*DIRECTIONS*
Exclude the pictures and transcribe the rest of the data below exactly.

*RECORDS SUPPLIED*

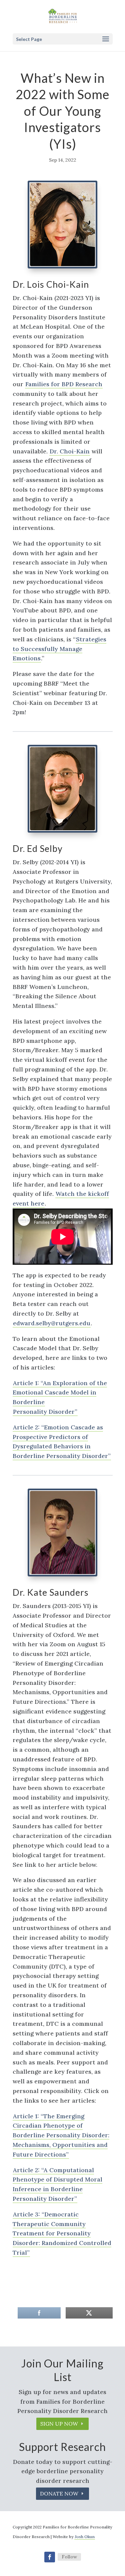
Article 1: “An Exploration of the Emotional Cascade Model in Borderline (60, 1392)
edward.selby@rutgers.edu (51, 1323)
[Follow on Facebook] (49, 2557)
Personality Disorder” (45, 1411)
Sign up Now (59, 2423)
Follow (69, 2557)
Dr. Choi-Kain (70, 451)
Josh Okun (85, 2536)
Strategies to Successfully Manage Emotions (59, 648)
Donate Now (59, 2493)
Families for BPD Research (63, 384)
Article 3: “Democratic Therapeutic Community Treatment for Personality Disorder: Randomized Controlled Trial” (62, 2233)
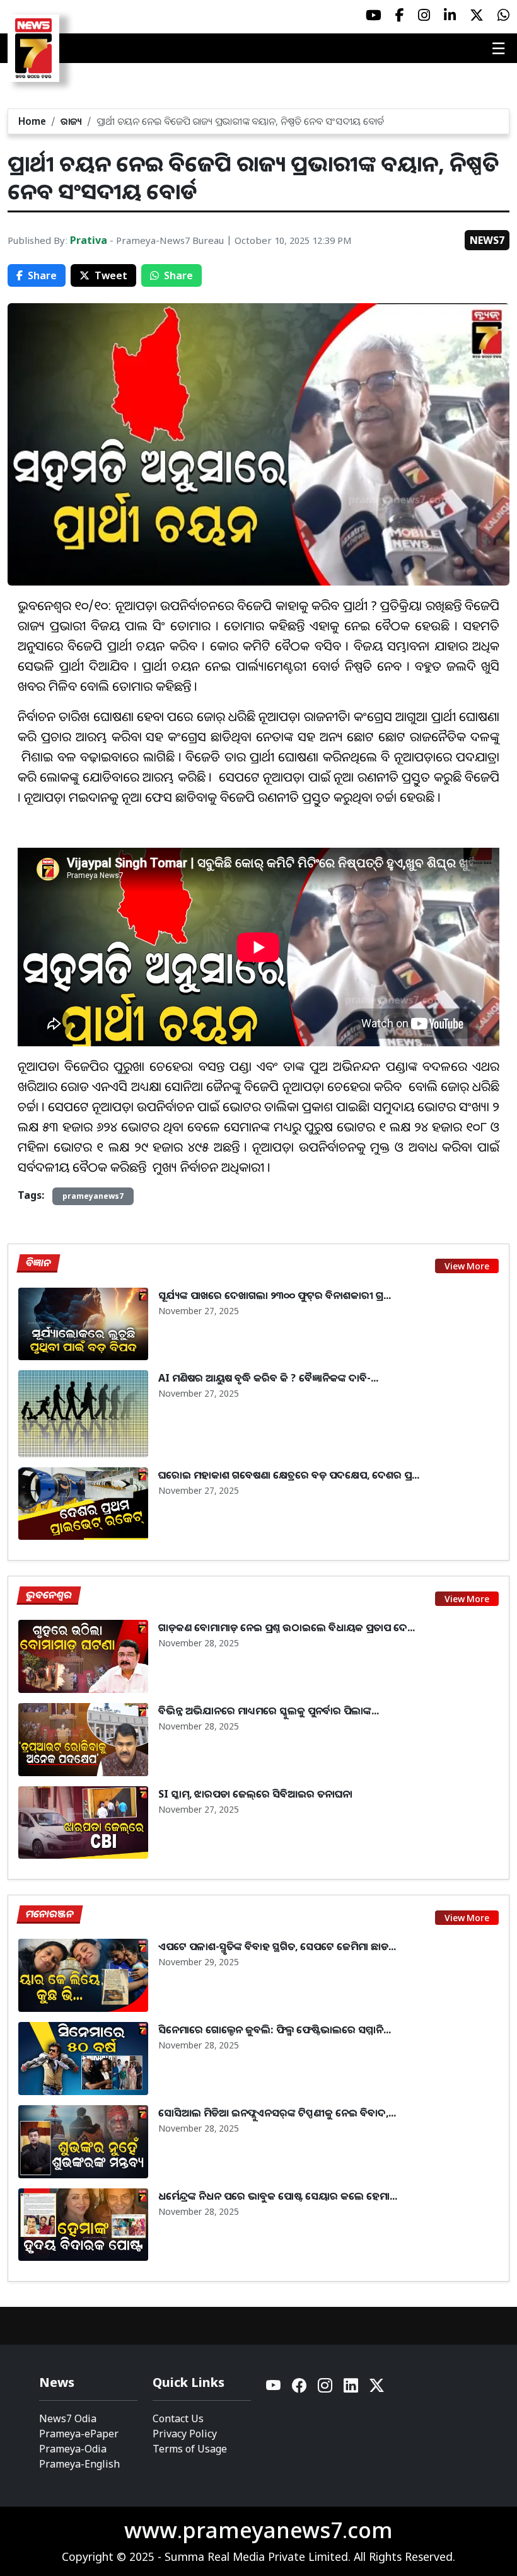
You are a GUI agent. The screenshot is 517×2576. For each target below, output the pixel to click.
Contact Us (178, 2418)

*WRITTEN SOLUTION*
Article 1: “An Exploration of the Emotional Cascade Model in Borderline (60, 1392)
edward.selby@rutgers.edu (51, 1323)
[Follow on Facebook] (49, 2557)
Personality Disorder” (45, 1411)
Sign up Now (59, 2423)
Follow (69, 2557)
Dr. Choi-Kain (70, 451)
Josh Okun (85, 2536)
Strategies to Successfully Manage Emotions (59, 648)
Donate Now (59, 2493)
Families for BPD Research (63, 384)
Article 3: “Democratic Therapeutic Community Treatment for Personality Disorder: Randomized Controlled Trial” (62, 2233)
You are a GUI agent. The screenshot is 517×2576. For each target below, output the pixel to click.
Contact Us (178, 2418)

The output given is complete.